Problem statement
The answer should hold every line of the listing, unchanged and free of images.

Source data

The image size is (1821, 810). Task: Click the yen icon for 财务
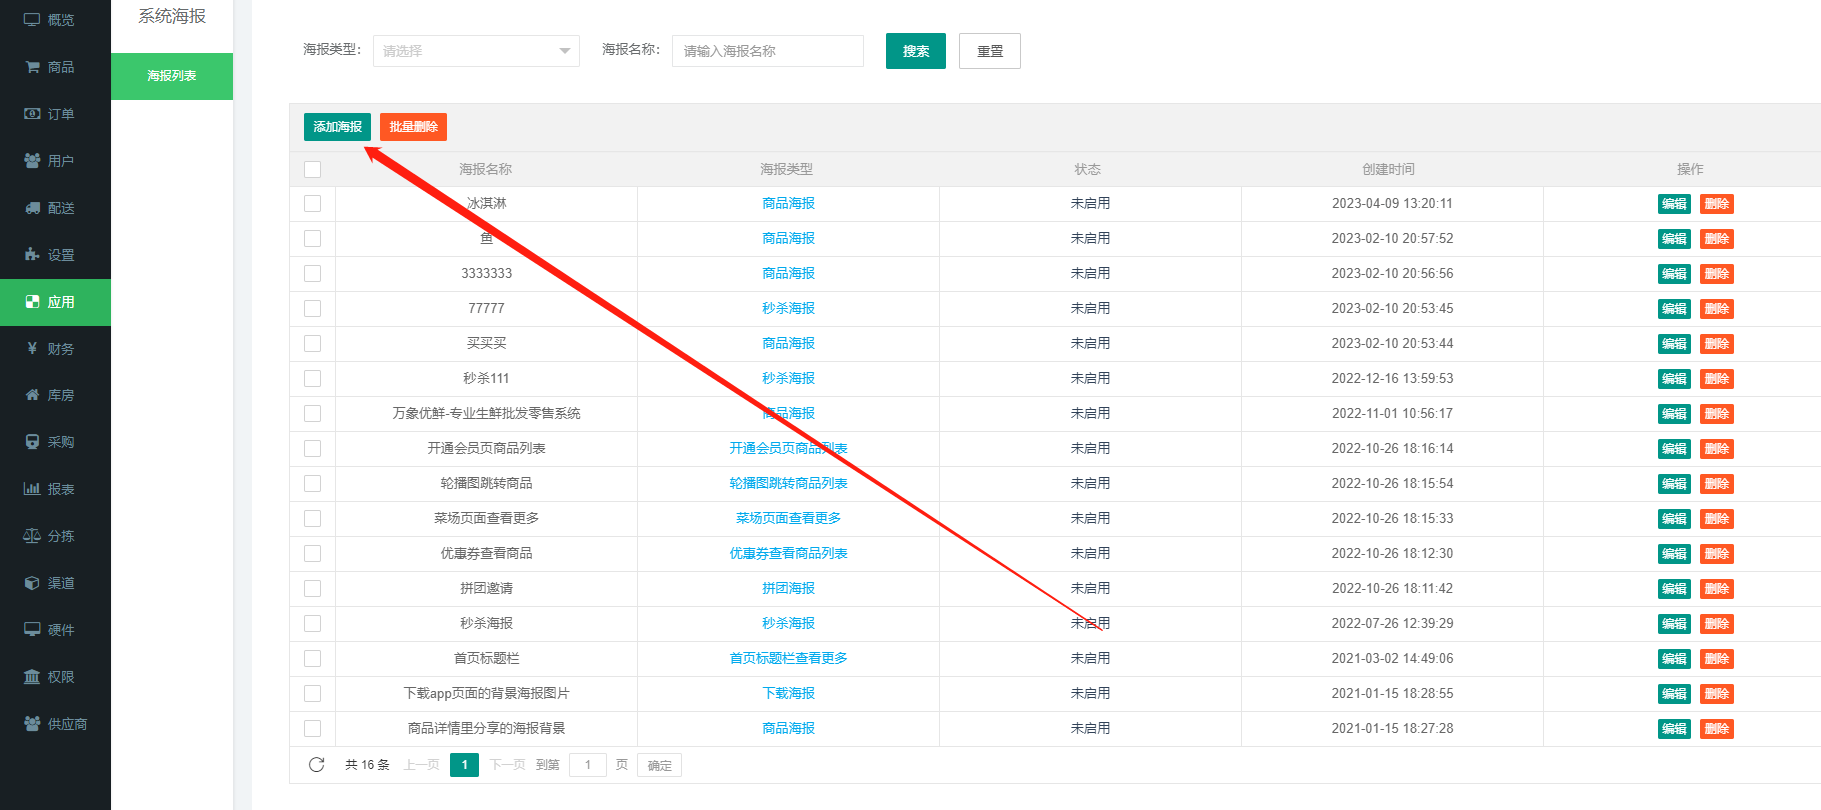32,349
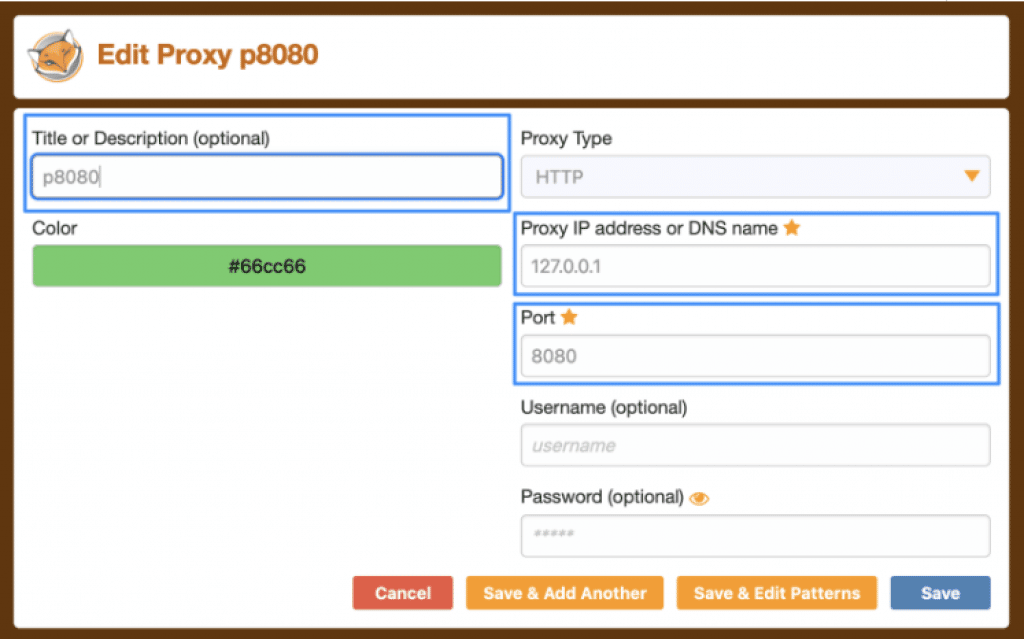Click the orange star beside Proxy IP address
This screenshot has width=1024, height=639.
coord(792,228)
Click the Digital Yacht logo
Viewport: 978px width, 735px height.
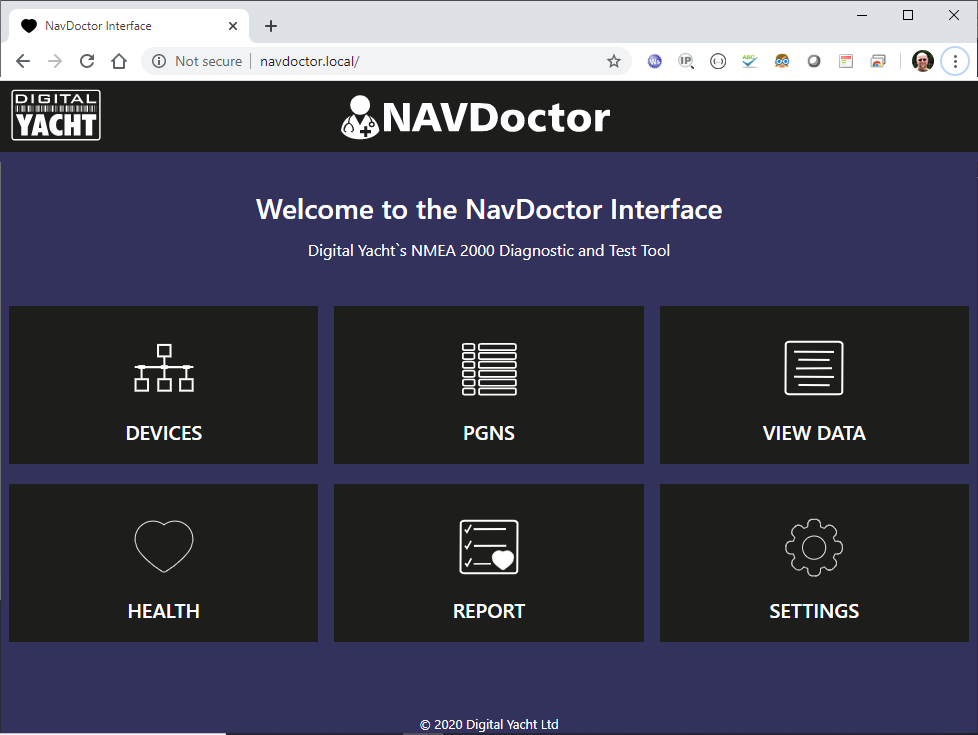(x=56, y=115)
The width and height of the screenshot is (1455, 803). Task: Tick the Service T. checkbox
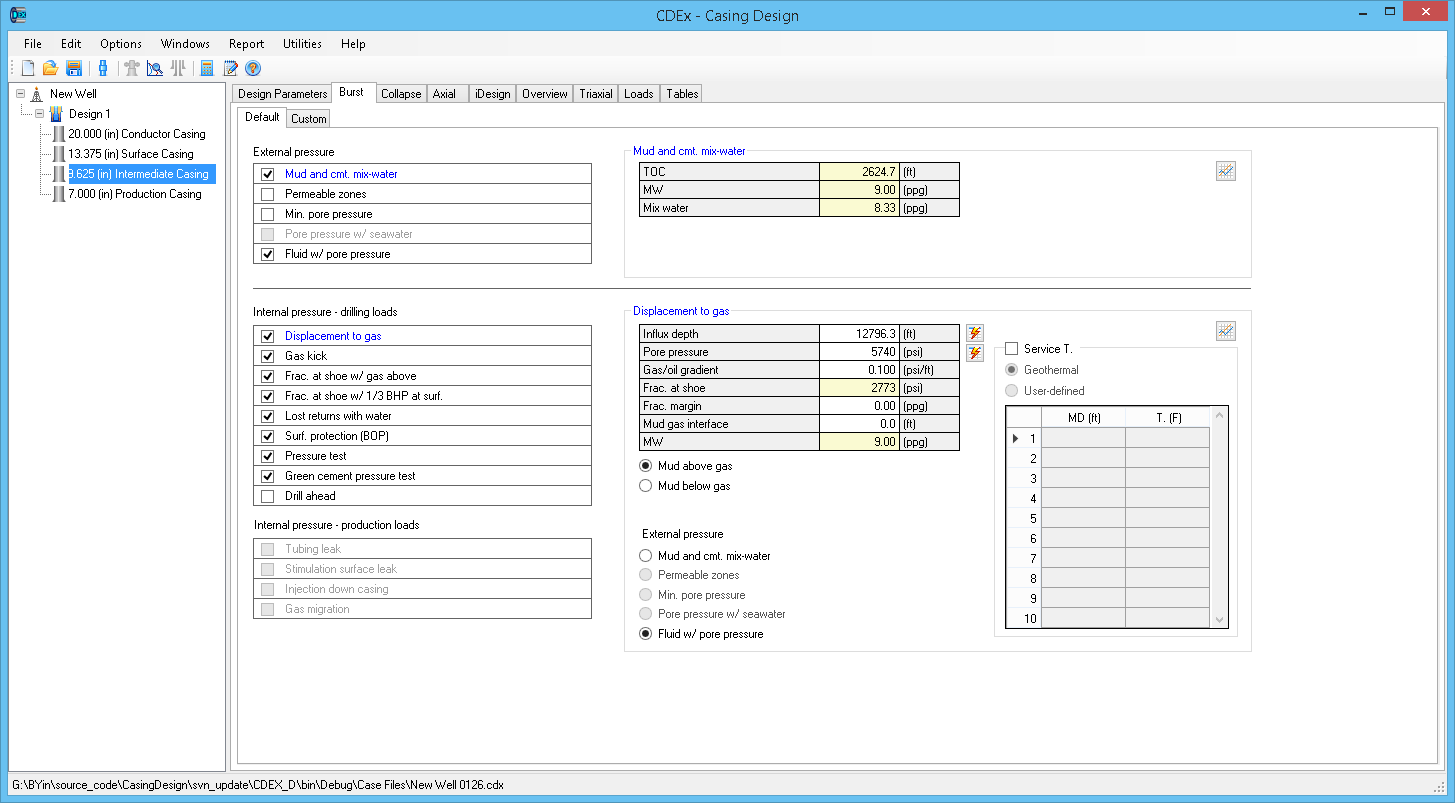1011,349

Written answer
The image size is (1821, 810). Task: Click the yen icon for 财务
32,349
Click the orange star beside Proxy IP address
This screenshot has width=1024, height=639.
coord(792,228)
Click the Digital Yacht logo
Viewport: 978px width, 735px height.
(x=56, y=115)
The width and height of the screenshot is (1455, 803). Task: Tick the Service T. checkbox
1011,349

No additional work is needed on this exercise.